Short problem: Copy out the following records word for word, reproducing every line as it appears.

Extracted records:
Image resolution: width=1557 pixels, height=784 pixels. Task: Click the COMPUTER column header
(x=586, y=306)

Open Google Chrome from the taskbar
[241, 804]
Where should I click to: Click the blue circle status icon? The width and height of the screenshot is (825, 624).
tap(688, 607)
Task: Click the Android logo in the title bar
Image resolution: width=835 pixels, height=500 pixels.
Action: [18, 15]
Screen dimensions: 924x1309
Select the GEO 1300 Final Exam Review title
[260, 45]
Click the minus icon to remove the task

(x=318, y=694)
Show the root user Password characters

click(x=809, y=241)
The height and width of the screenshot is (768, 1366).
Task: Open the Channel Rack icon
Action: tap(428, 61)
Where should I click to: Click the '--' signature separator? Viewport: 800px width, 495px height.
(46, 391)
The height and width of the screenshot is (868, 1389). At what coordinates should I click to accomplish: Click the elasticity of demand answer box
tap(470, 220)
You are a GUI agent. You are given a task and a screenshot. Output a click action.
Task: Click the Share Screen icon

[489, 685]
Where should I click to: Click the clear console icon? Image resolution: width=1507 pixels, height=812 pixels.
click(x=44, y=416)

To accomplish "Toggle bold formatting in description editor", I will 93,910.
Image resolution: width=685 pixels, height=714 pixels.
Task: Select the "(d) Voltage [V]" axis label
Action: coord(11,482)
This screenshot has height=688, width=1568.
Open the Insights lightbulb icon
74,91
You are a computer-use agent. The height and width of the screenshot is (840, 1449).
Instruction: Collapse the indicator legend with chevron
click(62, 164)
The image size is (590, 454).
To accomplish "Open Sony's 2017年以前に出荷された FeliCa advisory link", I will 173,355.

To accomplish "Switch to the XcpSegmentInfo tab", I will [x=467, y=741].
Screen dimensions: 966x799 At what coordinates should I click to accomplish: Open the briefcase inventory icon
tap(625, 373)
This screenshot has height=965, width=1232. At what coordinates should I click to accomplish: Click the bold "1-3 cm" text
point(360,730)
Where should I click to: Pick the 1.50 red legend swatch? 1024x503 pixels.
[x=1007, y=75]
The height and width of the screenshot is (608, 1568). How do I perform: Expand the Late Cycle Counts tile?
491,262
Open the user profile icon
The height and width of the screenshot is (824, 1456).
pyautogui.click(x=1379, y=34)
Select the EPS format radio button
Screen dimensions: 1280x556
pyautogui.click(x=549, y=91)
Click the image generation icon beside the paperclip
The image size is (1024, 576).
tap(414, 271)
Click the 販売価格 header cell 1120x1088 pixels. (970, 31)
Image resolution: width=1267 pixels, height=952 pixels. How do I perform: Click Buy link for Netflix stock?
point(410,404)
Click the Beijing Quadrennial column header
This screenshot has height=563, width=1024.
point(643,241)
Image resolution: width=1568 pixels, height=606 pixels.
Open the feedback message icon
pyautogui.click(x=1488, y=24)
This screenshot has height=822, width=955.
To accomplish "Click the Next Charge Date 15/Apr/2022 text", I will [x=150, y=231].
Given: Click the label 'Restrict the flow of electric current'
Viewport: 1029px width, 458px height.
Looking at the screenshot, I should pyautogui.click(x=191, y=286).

Task output:
Image resolution: width=1557 pixels, height=784 pixels. Task: Click the COMPUTER column header
(x=586, y=306)

Open Google Chrome from the taskbar
[241, 804]
Where should I click to: Click the blue circle status icon? The width and height of the screenshot is (825, 624).
tap(688, 607)
Task: Click the Android logo in the title bar
Image resolution: width=835 pixels, height=500 pixels.
Action: [18, 15]
Screen dimensions: 924x1309
Select the GEO 1300 Final Exam Review title
[260, 45]
Click the minus icon to remove the task

(x=318, y=694)
Show the root user Password characters

click(x=809, y=241)
The height and width of the screenshot is (768, 1366).
Task: Open the Channel Rack icon
Action: tap(428, 61)
Where should I click to: Click the '--' signature separator? Viewport: 800px width, 495px height.
(46, 391)
The height and width of the screenshot is (868, 1389). At what coordinates should I click to accomplish: Click the elasticity of demand answer box
tap(470, 220)
You are a GUI agent. You are given a task and a screenshot. Output a click action.
Task: Click the Share Screen icon

[489, 685]
Where should I click to: Click the clear console icon? Image resolution: width=1507 pixels, height=812 pixels.
click(x=44, y=416)

To accomplish "Toggle bold formatting in description editor", I will 93,910.
Image resolution: width=685 pixels, height=714 pixels.
Task: Select the "(d) Voltage [V]" axis label
Action: coord(11,482)
This screenshot has height=688, width=1568.
Open the Insights lightbulb icon
74,91
You are a computer-use agent. The height and width of the screenshot is (840, 1449).
Instruction: Collapse the indicator legend with chevron
click(62, 164)
The image size is (590, 454).
To accomplish "Open Sony's 2017年以前に出荷された FeliCa advisory link", I will 173,355.

To accomplish "Switch to the XcpSegmentInfo tab", I will [x=467, y=741].
Screen dimensions: 966x799 At what coordinates should I click to accomplish: Open the briefcase inventory icon
tap(625, 373)
This screenshot has height=965, width=1232. At what coordinates should I click to accomplish: Click the bold "1-3 cm" text
point(360,730)
Where should I click to: Pick the 1.50 red legend swatch? 1024x503 pixels.
[x=1007, y=75]
The height and width of the screenshot is (608, 1568). How do I perform: Expand the Late Cycle Counts tile?
491,262
Open the user profile icon
The height and width of the screenshot is (824, 1456).
pyautogui.click(x=1379, y=34)
Select the EPS format radio button
Screen dimensions: 1280x556
pyautogui.click(x=549, y=91)
Click the image generation icon beside the paperclip
The image size is (1024, 576).
tap(414, 271)
Click the 販売価格 header cell 1120x1088 pixels. (970, 31)
Image resolution: width=1267 pixels, height=952 pixels. How do I perform: Click Buy link for Netflix stock?
point(410,404)
Click the Beijing Quadrennial column header
This screenshot has height=563, width=1024.
point(643,241)
Image resolution: width=1568 pixels, height=606 pixels.
Open the feedback message icon
pyautogui.click(x=1488, y=24)
This screenshot has height=822, width=955.
To accomplish "Click the Next Charge Date 15/Apr/2022 text", I will [x=150, y=231].
Given: Click the label 'Restrict the flow of electric current'
Viewport: 1029px width, 458px height.
Looking at the screenshot, I should pyautogui.click(x=191, y=286).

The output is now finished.